Part IIII: Re-educating the Education System
Society is crying out for change, and in doing so, is finally acknowledging the paradox of education and the injustices within it. Although the societal issues are not new, how we perceive and understand them are evolving. Following Baldwin, I think that to truly address and disrupt epistemic injustices we need to change how and what we teach our children – our future. The lessons that we learn in school stay with us, and we are currently not teaching children enough.

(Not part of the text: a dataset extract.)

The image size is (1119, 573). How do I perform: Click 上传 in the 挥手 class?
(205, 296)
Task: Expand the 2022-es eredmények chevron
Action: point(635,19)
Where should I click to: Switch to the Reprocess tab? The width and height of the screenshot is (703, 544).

Whilst many will look back on 2020 as a dark period in history, I think that 2020 is the year of ‘creative destruction’ (Schumpeter, 1976), whereby we will move beyond crisis to radical change (Biel, 2020). This year has been scary, painful and heart-breaking, yet it has forced many to wake up and seek opportunities for societal reflection and possibly become the force of change that this world needs. I hope to take the lessons learnt from my ‘field trip’ in Freetown and apply them to my academic and personal outlook to help identify and address the epistemic injustices I encounter in my life.
Acharya, S. (2007) Identity, Technological Communication and Education in the Age of Globalization. Gender, Technology and Development, 11(3), pg.339-356.
Baldwin, J. (2008) . A Talk to Teachers. Yearbook of the National Society for the Study of Education, 107(2), pg.15-20.
Biel, R. (2020) From crisis to radical change. Post COVID-19 Urban Futures webinar series. [Online] Available from: https://www.ucl.ac.uk/bartlett/development/events/2020/apr/crisis-radical-change
Fricker, M. (2007) Epistemic Injustice: Power and the Ethics of Knowing. [Online] Oxford: Oxford University Press.
Madge, C., Raghuram, P. and Noxolo, P. (2015) Conceptualizing international education: From international student to international study. Progress in Human Geography, 39(6), pg.681-701.
Said, E. W. (1978) Orientalism. London: Penguin.
Schumpeter, J. A. (1976) Capitalism, Socialism and Democracy. [Online] London: Routledge.